There was a rusted bridge strung between two tall unused warehouses down in a disused part of the old docks. It was this bridge that Dickon, second cousin of the Delaney twins Orla and Redmond, found himself hanging from one dark night.

He was dangling upside-down, suspended by a rope tied around his ankles. The whole black and grimy night world was whirling around him, and his head felt as if it was about to be ripped off. Up on the bridge above him were several beefy types, all suited and booted and wearing black overcoats. One of them, grinning like a pirate, was now holding a knife. Dickon could see the thing sparkling in the moonlight.

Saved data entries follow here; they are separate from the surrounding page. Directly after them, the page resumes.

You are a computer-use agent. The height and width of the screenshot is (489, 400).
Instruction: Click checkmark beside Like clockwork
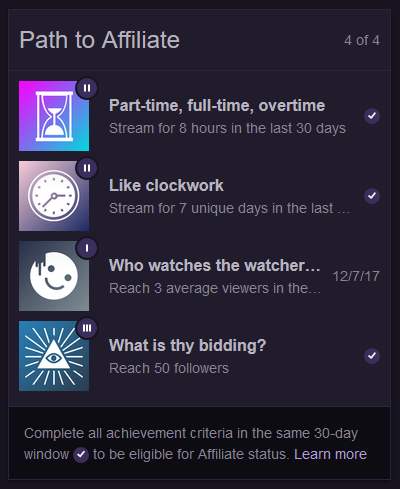pyautogui.click(x=372, y=196)
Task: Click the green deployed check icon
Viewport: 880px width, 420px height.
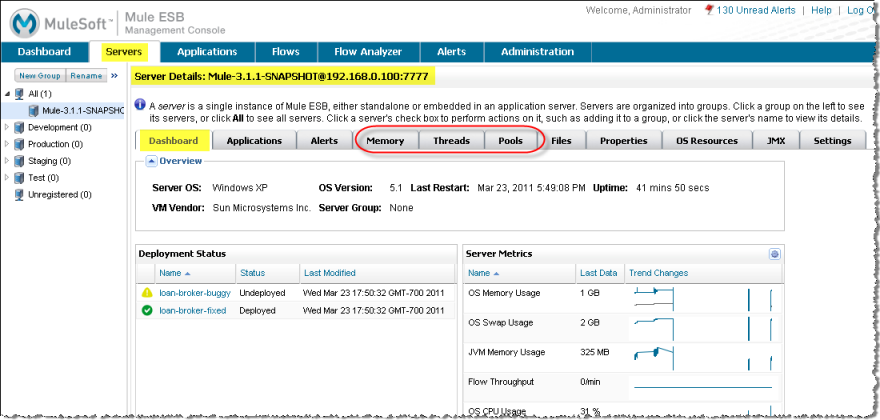Action: pos(147,311)
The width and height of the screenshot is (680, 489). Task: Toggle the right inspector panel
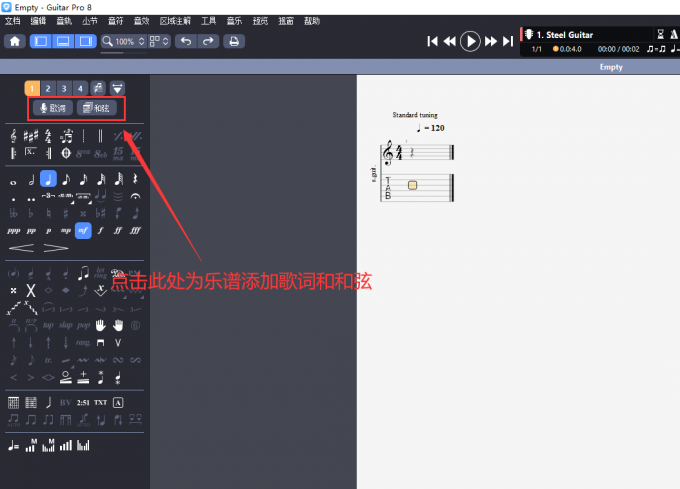[86, 41]
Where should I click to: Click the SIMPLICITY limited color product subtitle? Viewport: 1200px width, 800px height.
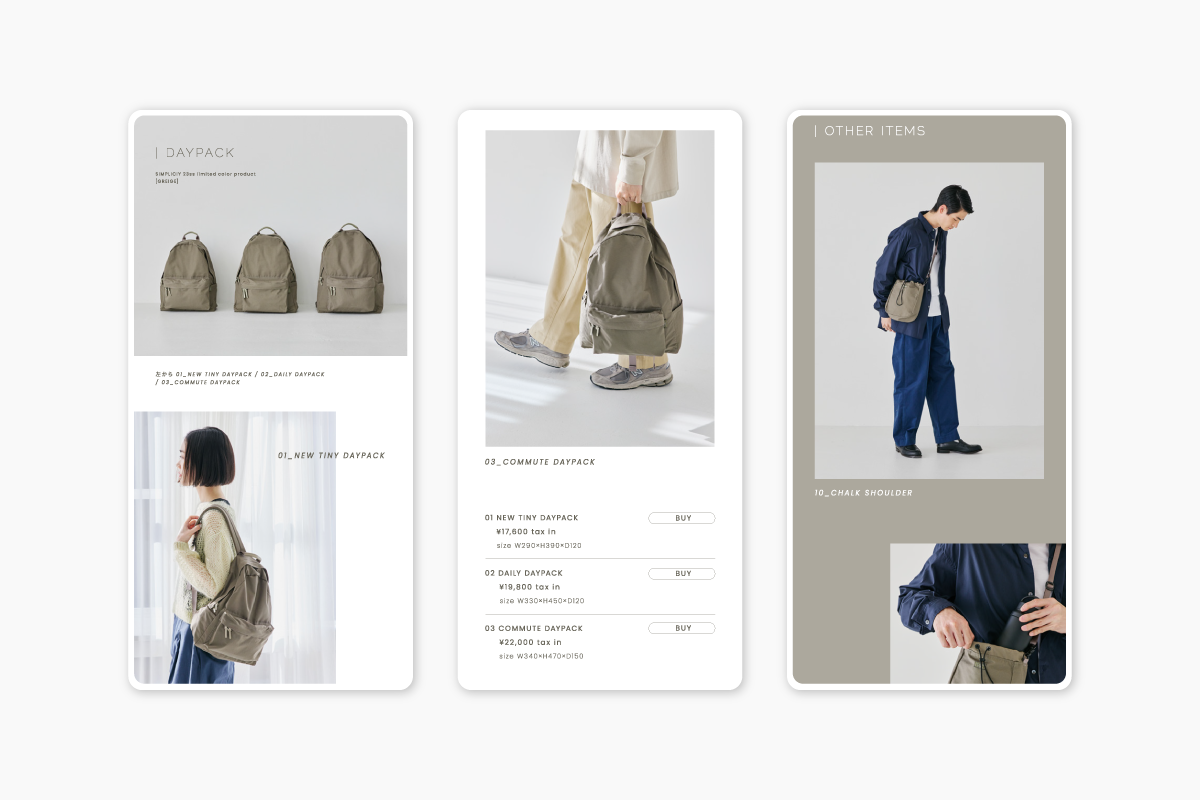tap(205, 174)
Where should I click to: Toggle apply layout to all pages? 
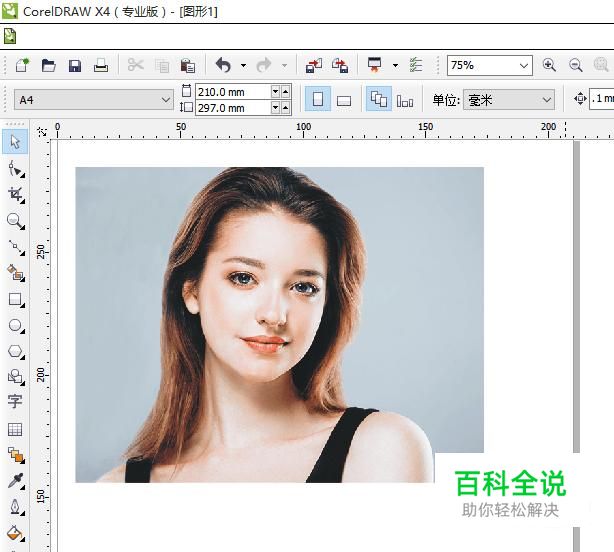[378, 100]
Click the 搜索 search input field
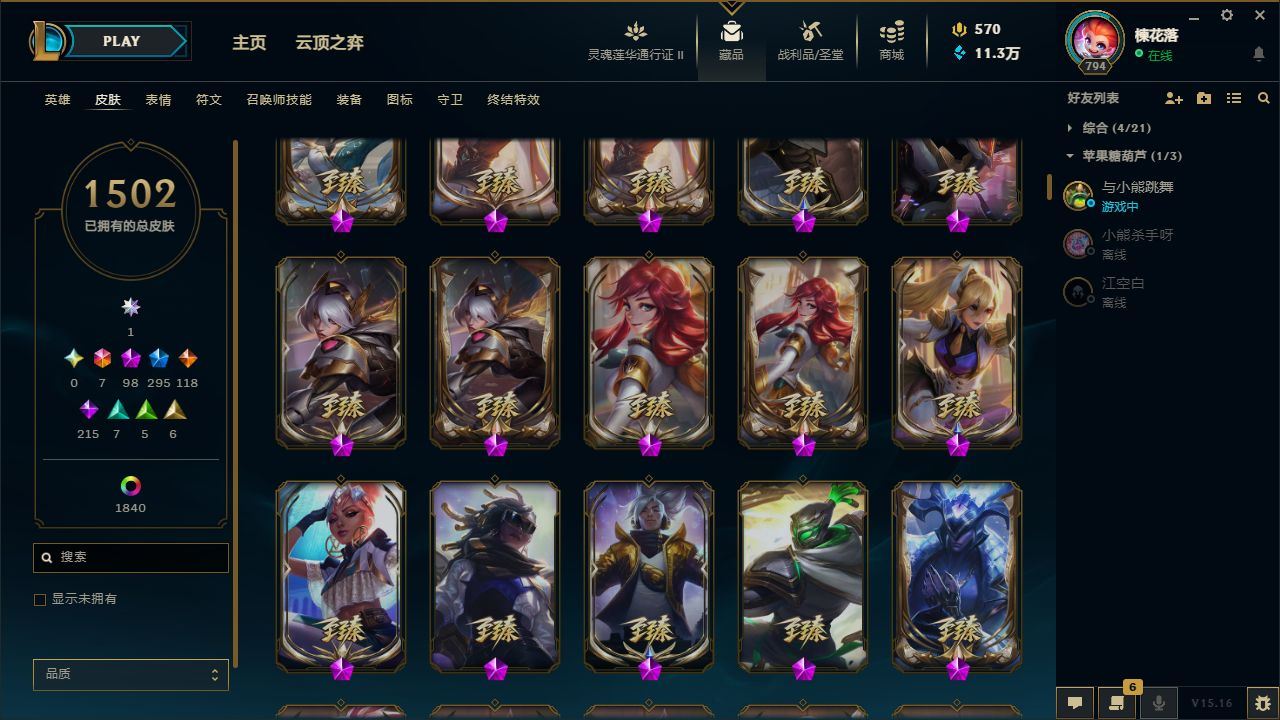Viewport: 1280px width, 720px height. tap(131, 557)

‘Shit!’ he yelled, and thrashed about wildly. It didn’t help. His hands were bound, his feet were tied, he’d been dragged out of his nice warm lodgings and he was now dangling over this scary space like a landed cod, his thin hair blowing in the cold evening breeze. All right, he knew he was no angel. He was a small-time house burglar and sometimes – just occasionally, mind – he liked to touch up a kid or two. He couldn’t help himself, couldn’t be held responsible. He got these urges. He didn’t deserve
this.

Max Carter placed the knife against the rope. It was all that stood between Dickon and a high-impact headache if he should fall forty feet to the hard cobbles below.

‘OK, let’s get down to business,’ said Max.

‘I didn’t do it!’

‘Didn’t do what?’

‘If I’d known the woman was anything to do with you, Mr Carter, I wouldn’t have gone near. Ask Moira! I don’t do women,’ wailed Dickon.
‘He
wanted to get her, not me.’

Max drew a breath. ‘Who’s Moira?’

‘My landlady.’

‘Right. So where’s Redmond Delaney?’

That took a minute or two to sink in. ‘Redmond? What? Well . . . I ain’t seen him. Nobody has. Not in years.’

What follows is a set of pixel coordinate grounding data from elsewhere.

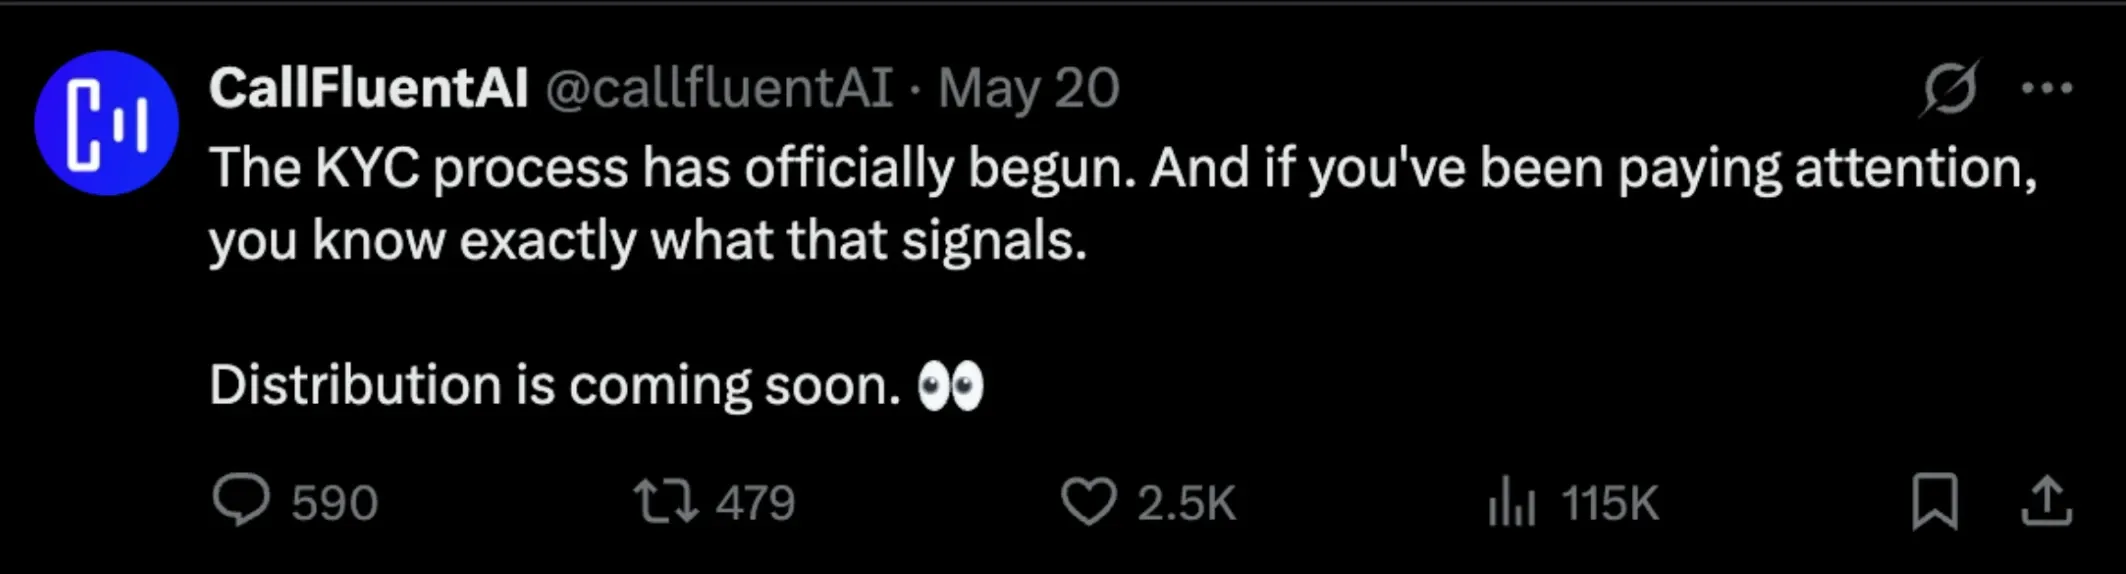Open the @callfluentAI handle link
This screenshot has width=2126, height=574.
click(x=719, y=88)
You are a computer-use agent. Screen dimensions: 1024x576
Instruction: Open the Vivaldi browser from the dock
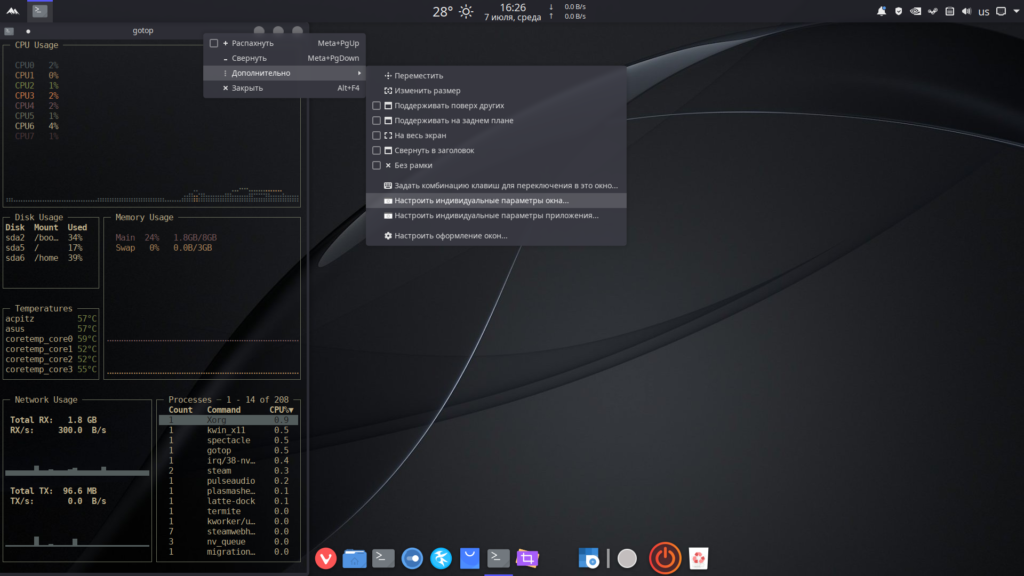[326, 558]
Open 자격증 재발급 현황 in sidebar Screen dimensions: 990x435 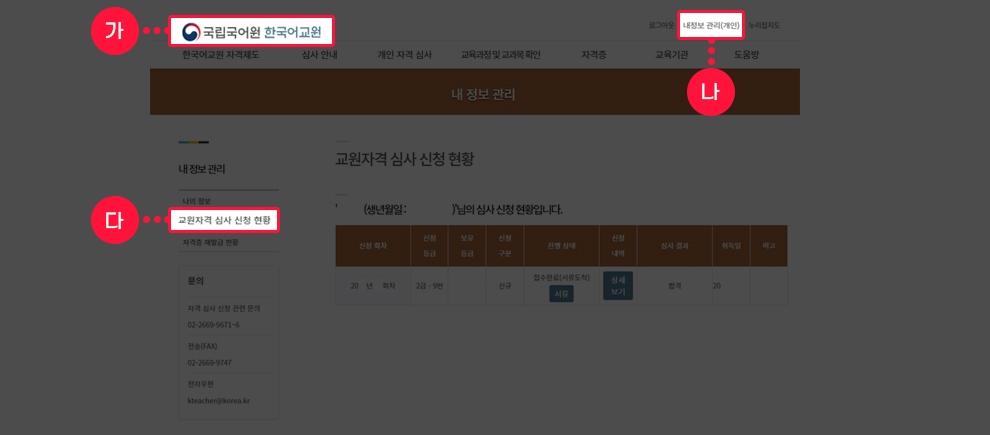210,242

‘Wrong answer,’ said Max, and started sawing at the rope.

‘Wait!’ screamed Dickon.

Max stopped sawing. ‘God’s honour, Mr Carter, he ain’t been around in years, no one’s seen him, and you can
cut
that rope but I ain’t seen him, that’s God’s truth, that is.’

‘He set a bomb on a car. On Annie Carter’s car.’

Dickon was shaking his head. ‘No! It couldn’t have been him.’

‘Or you’re covering for him,’ said Max, handing the knife to Steve so that he could think this over. Now Steve applied himself to the rope.

‘No! I ain’t!’

Steve swiped the blade down, cutting into Dickon’s scrawny calf. Dickon screamed.

‘You tosser, you better start telling the truth or you’re well and truly
fucked
,’ snarled Steve, waving the knife and throwing off droplets of blood from its razor-like tip.

‘I’m telling the truth! On my life!’

Max sighed and leaned against the bridge, gazing down at Dickon as Steve started sawing again. Was there anything in the world worse than a nonce?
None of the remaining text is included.